3.-PRED-Var5-Alk-Similar Does mean there is a high probability that  this compound  will be true?
Again, predicted refers only to the retention index. And "similar" comes from a user input. In this case it is a unknown compound measured in a other lab with different chromatographic setup. That’s why we just have a predicted RI available.


How to integrate mass spectral refenrence libraries into AMDIS

Recently, I got this question on how to import GMD mass spectral reference libraries into the Automated Mass Spectral Deconvolution and Identification System (AMDIS). As I think this might be interesting for other people as well, I copy the question and my answer below:
I am XXX in YYY lab at ZZZ university. I have just downloaded the following library GMD_20111121_VAR5_ALK_MSL.txt from  Golm Metabolome DB. Because I would like to use it AMDIS software.
However, the extension file of the library is in TXT and I need to converte it to MSL. I will appreciate a lot if you could tel me how to do it.

PS. I tried to rename the extention but it did not work in AMDIS
Dear XXX,
Thank you very much for using the Golm Metabolome Database (GMD).

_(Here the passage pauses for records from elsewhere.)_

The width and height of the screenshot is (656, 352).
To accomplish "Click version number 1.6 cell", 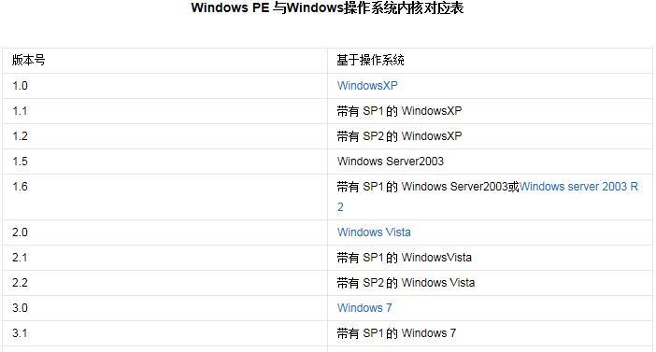I will tap(164, 197).
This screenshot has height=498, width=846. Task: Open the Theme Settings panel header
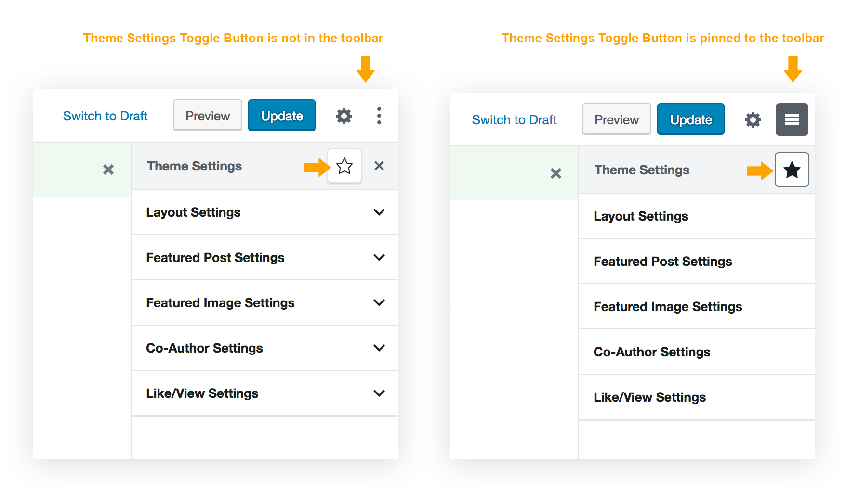point(194,166)
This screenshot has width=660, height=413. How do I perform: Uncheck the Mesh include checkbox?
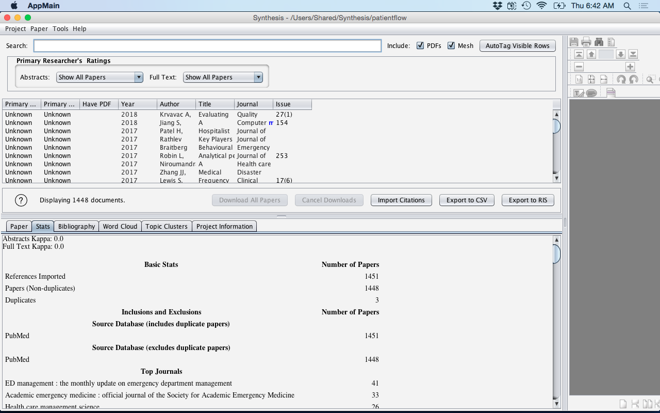(x=451, y=45)
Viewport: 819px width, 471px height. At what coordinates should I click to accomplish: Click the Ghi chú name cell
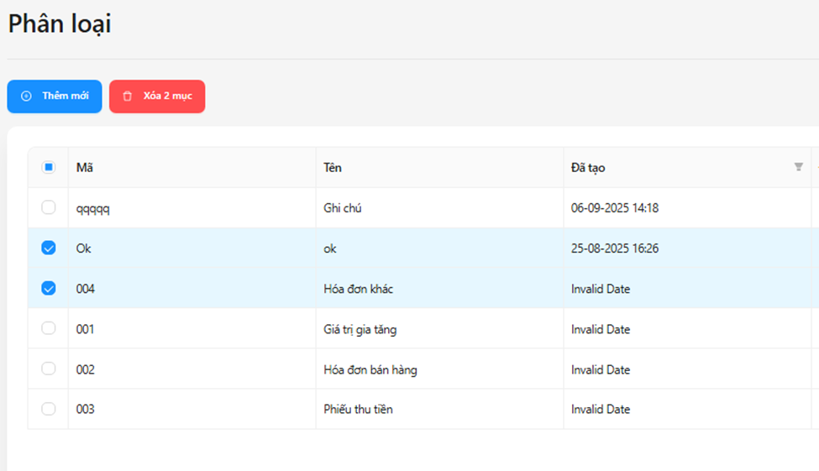coord(343,208)
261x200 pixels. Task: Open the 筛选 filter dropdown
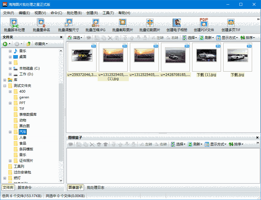(x=75, y=38)
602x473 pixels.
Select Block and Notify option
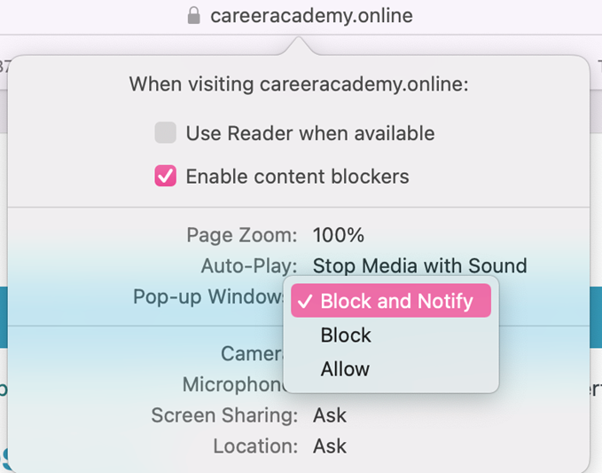[391, 301]
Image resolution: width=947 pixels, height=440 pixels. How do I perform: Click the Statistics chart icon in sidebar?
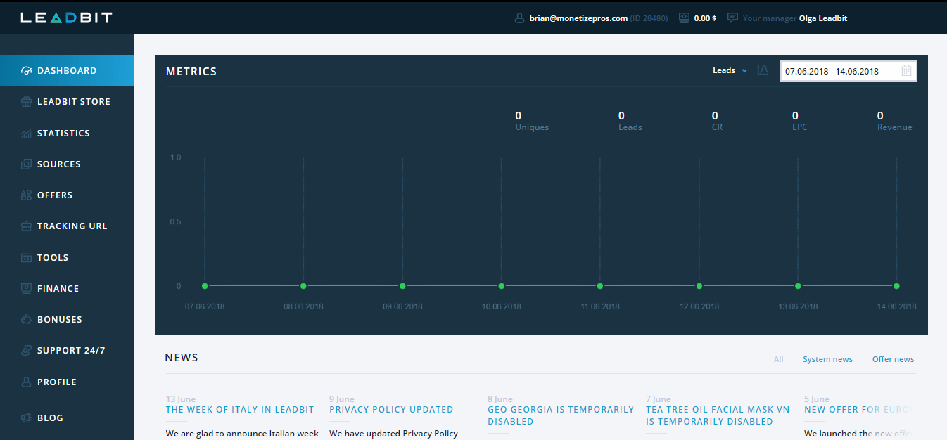26,134
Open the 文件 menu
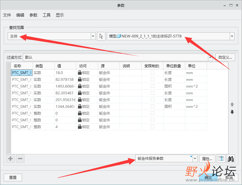 tap(7, 15)
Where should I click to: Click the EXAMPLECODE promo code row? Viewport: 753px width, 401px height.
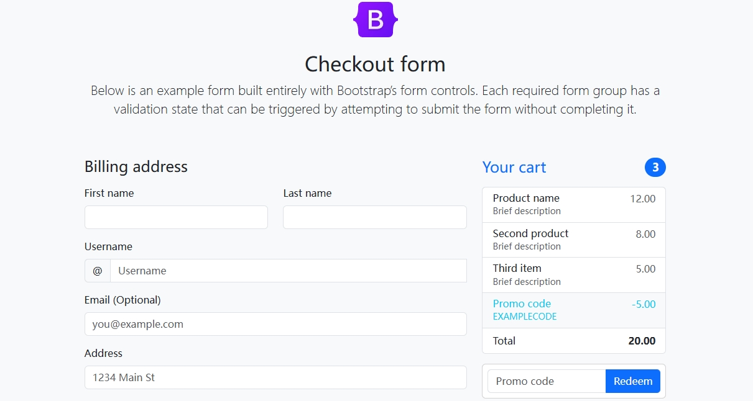pyautogui.click(x=574, y=310)
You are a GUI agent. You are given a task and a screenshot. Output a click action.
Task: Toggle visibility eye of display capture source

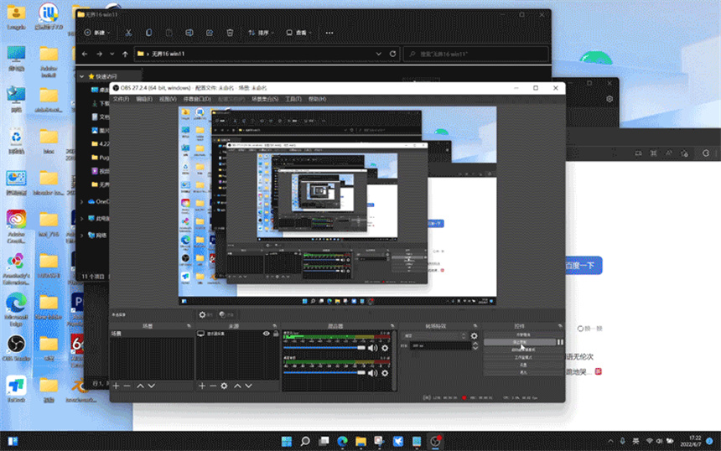click(x=267, y=334)
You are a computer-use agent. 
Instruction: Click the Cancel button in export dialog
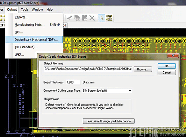pos(167,72)
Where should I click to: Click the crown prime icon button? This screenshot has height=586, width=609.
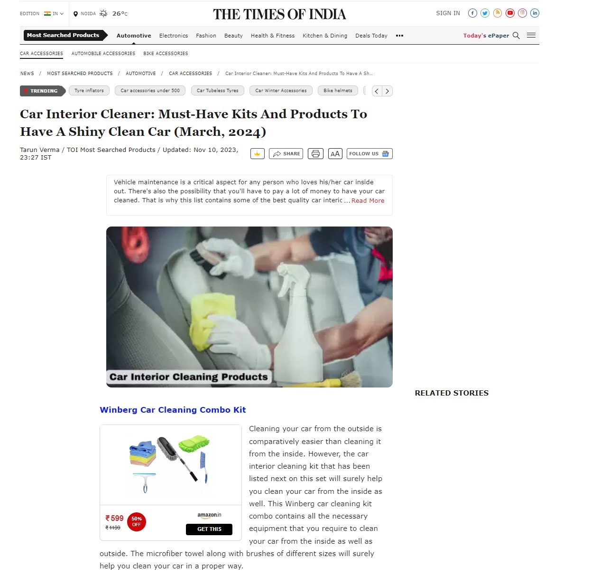[x=258, y=154]
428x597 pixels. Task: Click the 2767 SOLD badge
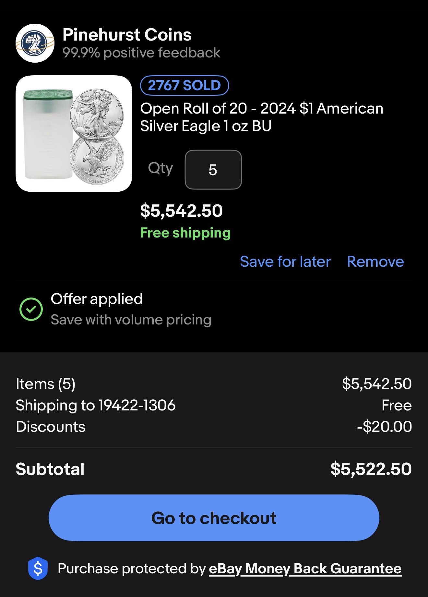(x=184, y=85)
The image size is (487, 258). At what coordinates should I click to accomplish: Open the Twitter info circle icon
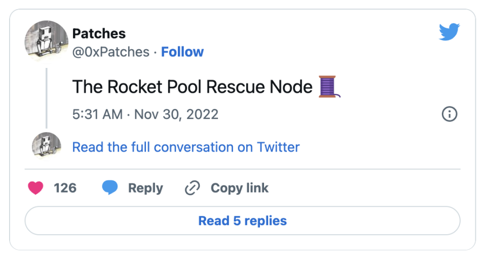click(449, 115)
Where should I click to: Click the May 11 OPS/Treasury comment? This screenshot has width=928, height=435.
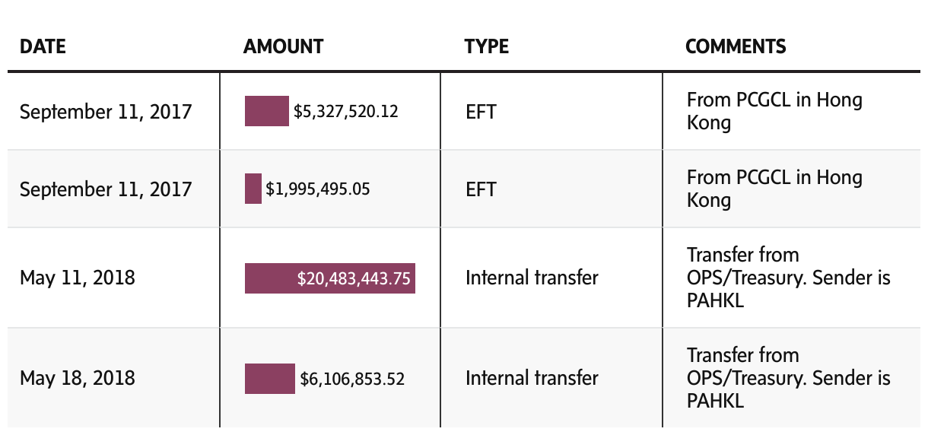(787, 278)
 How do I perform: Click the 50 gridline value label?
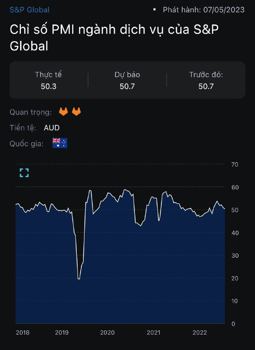[235, 210]
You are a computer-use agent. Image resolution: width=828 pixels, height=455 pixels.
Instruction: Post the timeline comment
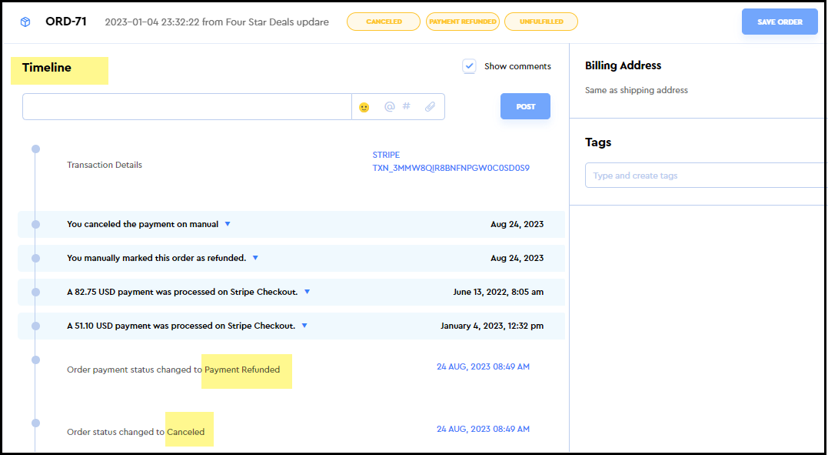[525, 107]
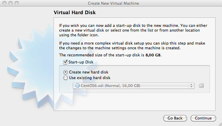222x126 pixels.
Task: Select the Create new hard disk radio
Action: tap(65, 72)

Please use the Amdis software to convert the downloaded file into a library. I try to list all necessary steps in the following
  • Open Amdis :)
  • Click Library ==> Build One Library  (this option is only available if a data file is open)
  • Click Files
  • Click Load Library Select the file downloaded from the GMD, you might need to change file type to "all files *.*" to see your file with file extension .txt
  • The import is now starting and as a result you should see a list of 2,594 imported spectra
  • Click Files
  • Click "Save Library As"
  • Give a appropriate file location and name and use the file extension msl The file is now exported and a ".cid" file (compound identification library) is generated, this is a crucial step
  • Click Exit to close the Library Window
  • Click Analyse ==> Analyse GC/MS Data...
  • Click Target Library
  • Select Page "Libr."
  • Select "Target Compounds Library"
  • Click "Select New"
  • Select the new generated file, not the file downloaded from the GMD Click Save Click Run
If you any problem with the library please don't hesitate to drop me a line.
Your feedback is highly appreciated.

Best regards


Friday, 3 February 2012

update spectral library for TargetSearch

Ricardo Silva pointed me to a problem in the GMD spectrum export for the TargetSearch software:
He wrote:
I've started to work with GC-MS analysis on R, and the TargetSearch recomends the golm database, but the librarys don't have Retention Index, is this correct? How do a get a library with Retention Indexes?
Indeed, I found a format error due to the globalisation which led TargetSearch fail to load the textfile.

Thanks Ricardo!

ps.: If you finde any problem, please drop me a line...

Thursday, 2 February 2012

Tweaking ChemDoodle

Patrik Rydberg posted some code to automatically scale a molecule in the ChemDoodle canvas. I was looking for something like this for quite some time. Now I could this improve for my settings having molFile from many different sources by first scaling the molecule with the scaleToAverageBondLength(Number length) function.

See an example here:

My code (taken from Patrik) is below:

structure = ChemDoodle.readMOL(molFile);
size = structure.getDimension();
scale = Math.min(canvas.width / size.x, canvas.height / size.y);
canvas.specs.scale = scale * .9;


Tuesday, 17 January 2012

PubChem update

We regret that GoBioSpace service is likely to be unavailable today 17th. Jan.2012 on account of maintenance work and for the import of the current PubChem Compound and Substance databases. More than 2.5 million structures from the IBM BAO (Business Analytics and Optimization) strategic IP insight platform (SIIP) are now available in PubChem and we think this is very valuable for matching potentially unknown mass peaks.

Your GoBioSpace-Team

[update 2012/01/18]
We released a new data version of GoBioSpace, now including the latest version (yesterday, 2012/01/17) of PubChem Compound and Substance databases and adding 119,958 new unique formula to the GoBioSpace repository. However, approx. 190,000 formula are not referenced anymore and subsequently were purged from GoBioSpace.